To do: Copy out the rows from the line containing "Reply to the Juan Pierre comment" through the line containing "pos(13,302)", swapping "Products" for "Settings" and keeping everything else the same. Leave the pictures out of your copy.

--- BEGIN Records supplied ---

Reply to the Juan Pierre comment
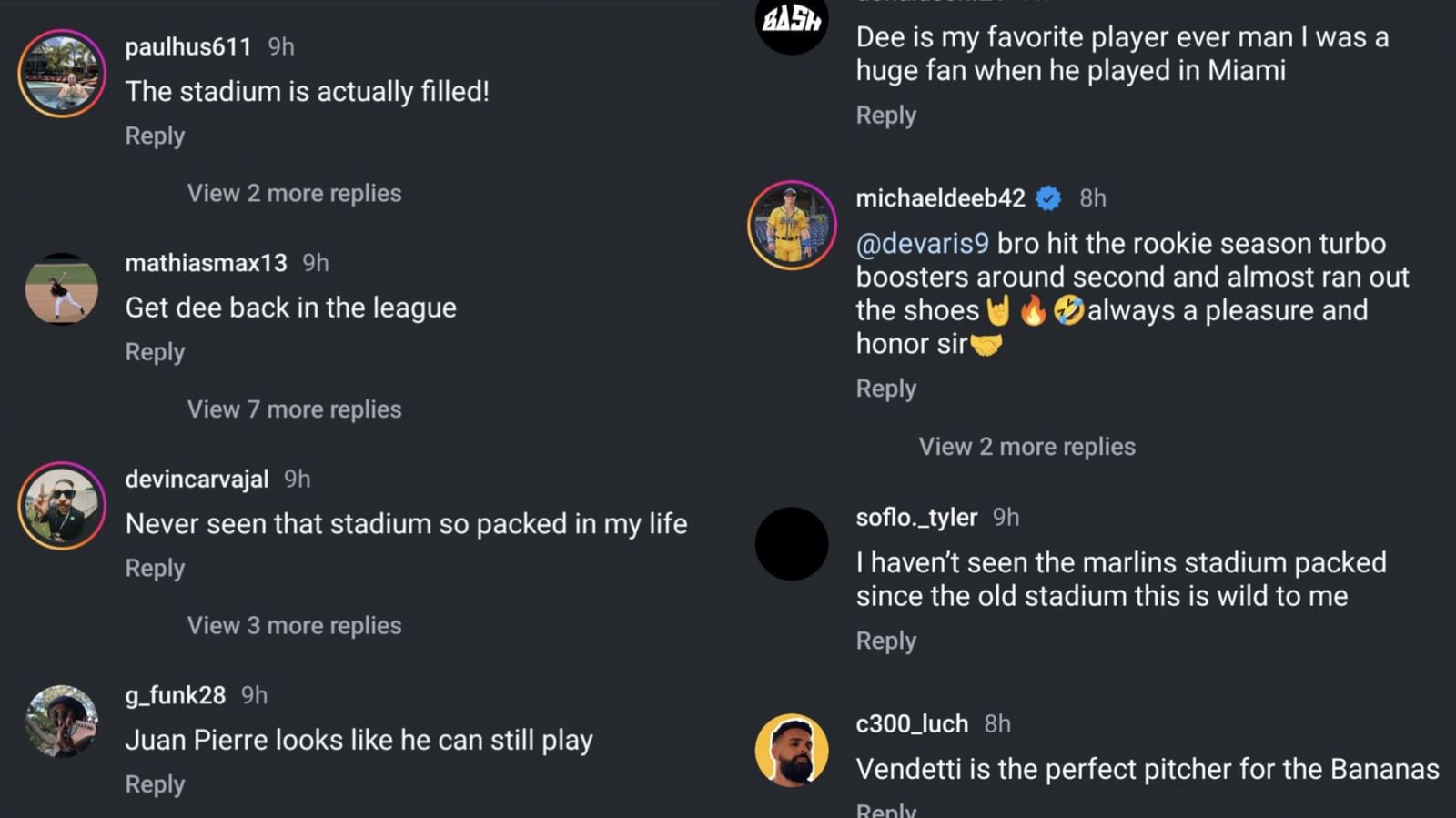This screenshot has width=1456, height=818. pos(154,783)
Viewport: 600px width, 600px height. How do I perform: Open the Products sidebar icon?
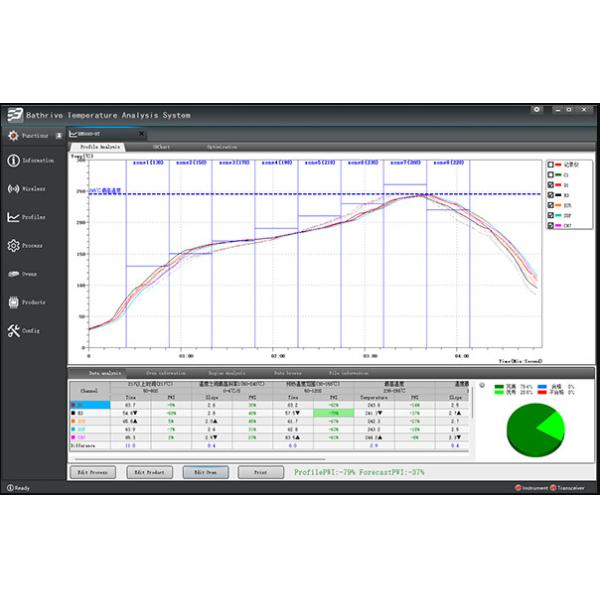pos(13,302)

--- END Records supplied ---
--- BEGIN Records supplied ---

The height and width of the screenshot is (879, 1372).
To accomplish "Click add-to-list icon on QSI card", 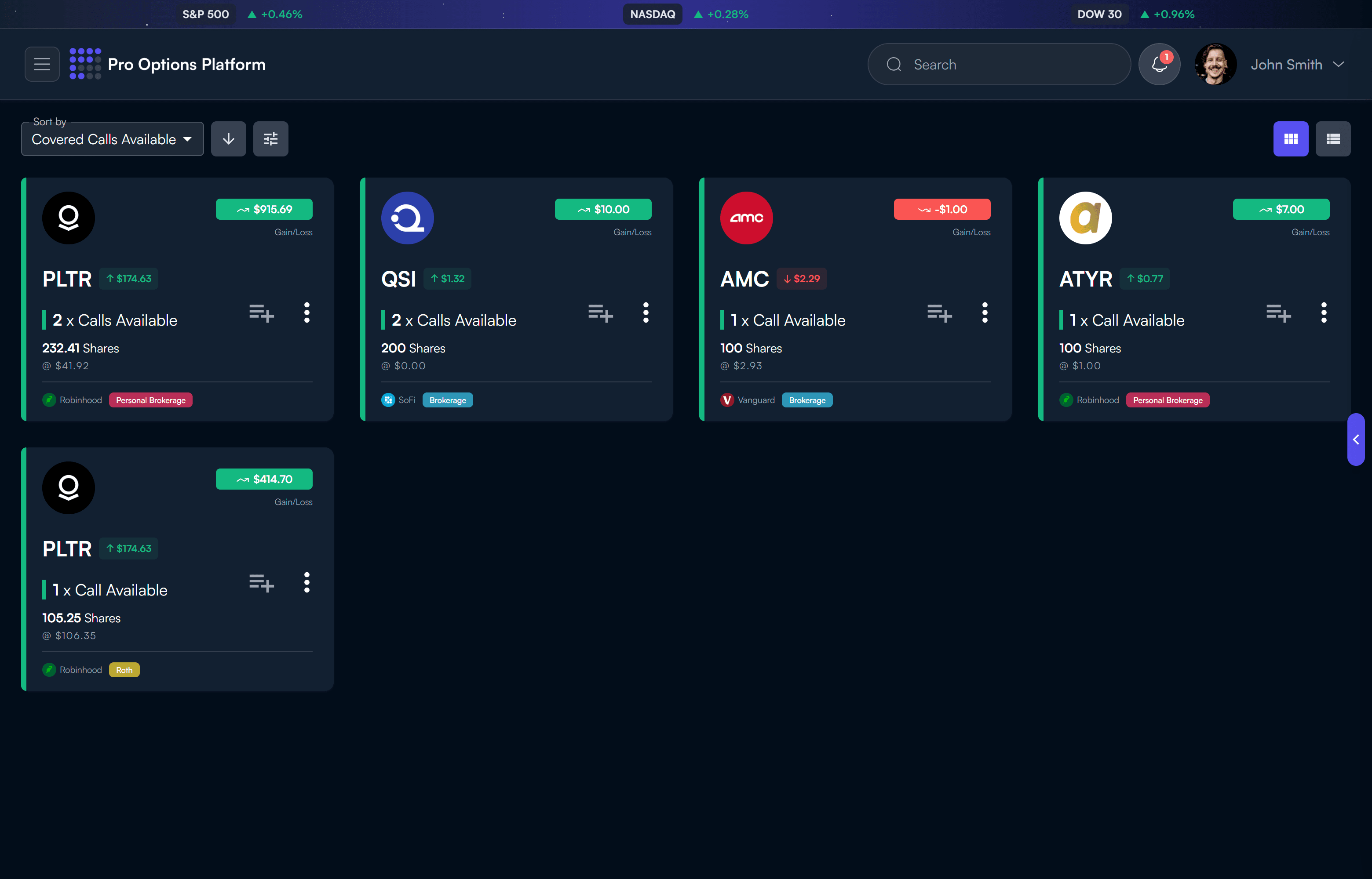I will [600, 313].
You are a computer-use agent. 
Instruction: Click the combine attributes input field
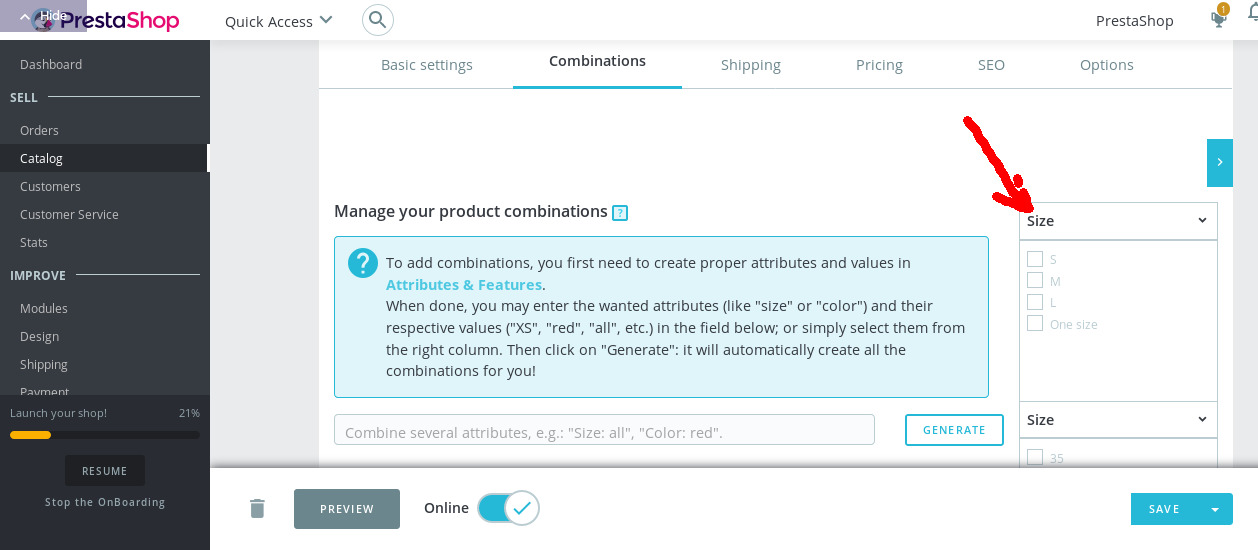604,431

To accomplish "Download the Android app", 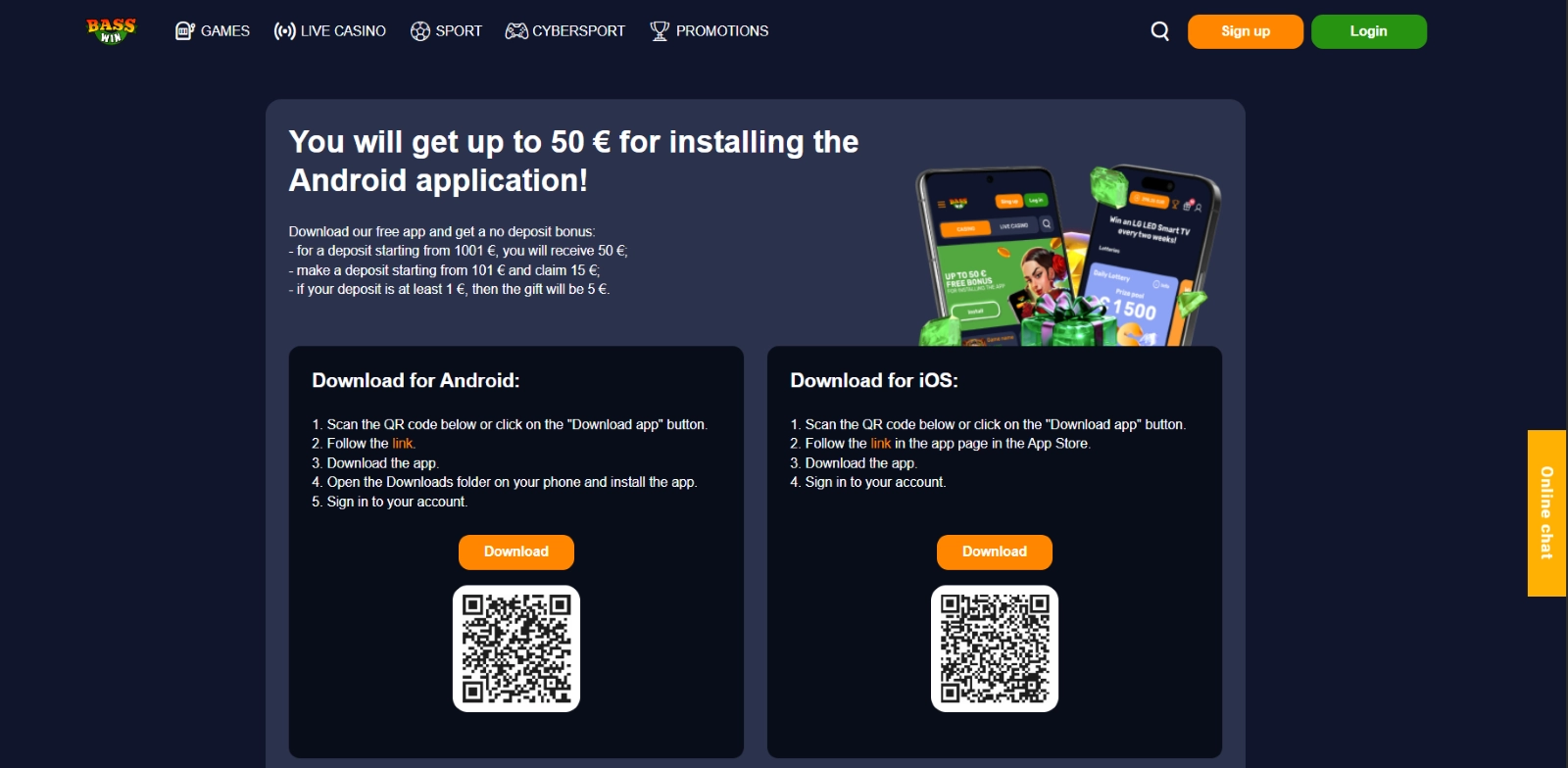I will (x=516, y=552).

--- END Records supplied ---
--- BEGIN Records supplied ---

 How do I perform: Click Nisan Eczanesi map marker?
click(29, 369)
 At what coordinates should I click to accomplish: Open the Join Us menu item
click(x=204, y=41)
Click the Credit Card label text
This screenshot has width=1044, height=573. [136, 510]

--- END Records supplied ---

Solution to this task:
Reply to the Juan Pierre comment
This screenshot has width=1456, height=818. pos(154,783)
Viewport: 600px width, 600px height. How do I perform: Open the Settings sidebar icon?
pos(13,302)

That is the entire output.